▶ [Written request] Can you retype every one of the entries below word for word, leaving out the pictures?

▶ [Supplied data]
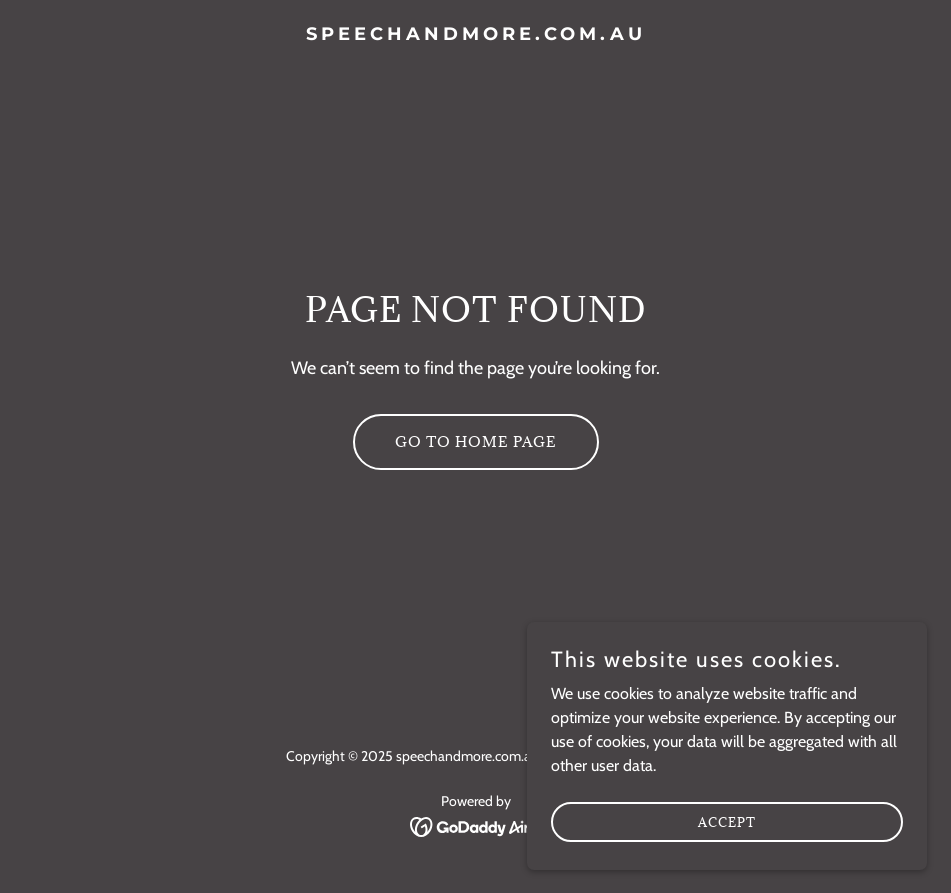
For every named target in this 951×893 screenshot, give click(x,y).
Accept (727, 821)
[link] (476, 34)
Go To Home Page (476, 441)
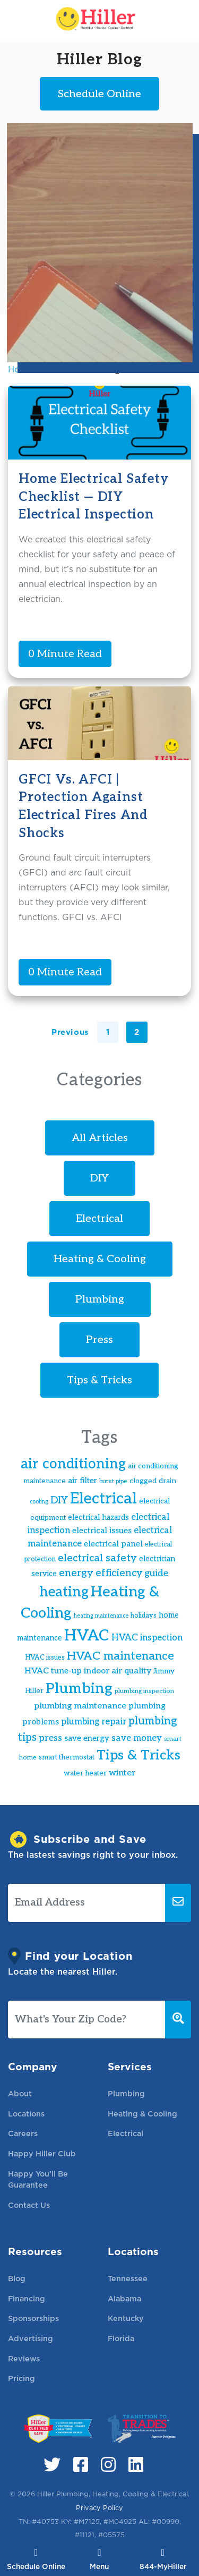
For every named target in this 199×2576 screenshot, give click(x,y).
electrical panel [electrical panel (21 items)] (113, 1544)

▶ [Full response]
For every named target in this 951×893 screenshot, give click(x,y).
Accept (727, 821)
[link] (476, 34)
Go To Home Page (476, 441)
For every named target in this 199×2576 screenshot, give click(x,y).
electrical panel [electrical panel (21 items)] (113, 1544)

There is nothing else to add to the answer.